A fourth incubation of a vector API that would express vector computations that reliably compile at runtime to optimal vector instructions on supported CPU architectures, thus achieving performance superior to equivalent scalar computations. Developers using the API gain a way to write complex vector algorithms in Java, using the HotSpot auto-vectorizer but with a user model that makes vectorizations more predictable and robust. The vector API previously was incubated into JDK 16, JDK 17, and JDK 19.Improvements to the API proposed for JDK 19 include enhancements to load and store vectors to and from MemorySegments, as defined by the Foreign Function and Memory API preview. JDK 19 would also add two cross-lane vector operations, compress and expand, together with a complementary vector mask compress operation. The compress vector operation maps lanes of a source vector, selected by a mask, to a destination vector in lane order, while the expand operation does the inverse. The compress operation is useful in filtering query results.In another addition to the vector API, bitwise integral lanewise operations would be expanded, including operations such counting the number of one bits, reversing the order of bits, and compressing and expanding bits. Goals of the API included being clear and concise, platform-agnostic, having reliable runtime and compilation performance on x64 and AArch64 architectures, and enabling “graceful” degradation, for situations in which a vector computation cannot be fully expressed at runtime as a sequence of vector operations.
With the Linux/RISC-V port, Java would gain support for a hardware instruction set that is already supported by a wide range of language toolchains. RISC-V actually is a family of related ISAs. The Linux/RISC-V port would only support the RV64GV configuration of RISC-V, a general purpose 64-bit ISA that includes vector instructions. The developers of Java may consider other RISC-V configurations in the future.

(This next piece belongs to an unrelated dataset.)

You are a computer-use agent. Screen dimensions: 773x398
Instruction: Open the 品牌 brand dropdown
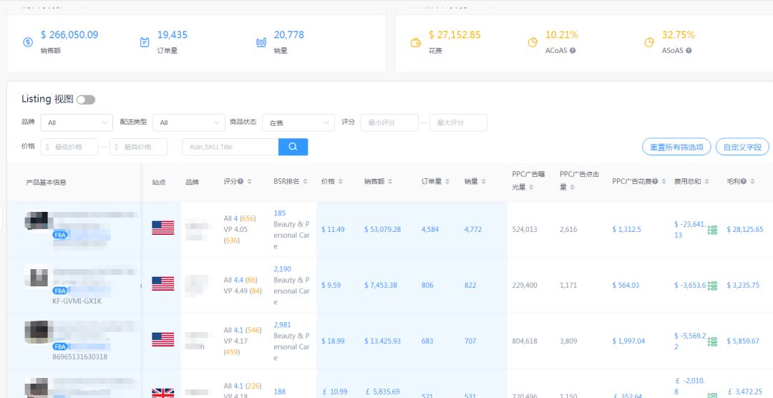77,123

The port would support the following HotSpot VM options: the template interpreter, C1 (client) JIT compiler, C2 (server) JIT compiler, and all current mainline garbage collectors including ZGC and Shenandoah. The actual porting is nearly complete; the focus of the JDK Enhancement Proposal (JEP) is integration of the port into the JDK mainline repository.Like JDK 18, JDK 19 is due to be a short-term release, with only six months of top-level, Premier support. The preceding release, JDK 17, was a Long Term Support (LTS) release, with several years of support. It arrived September 14, 2021.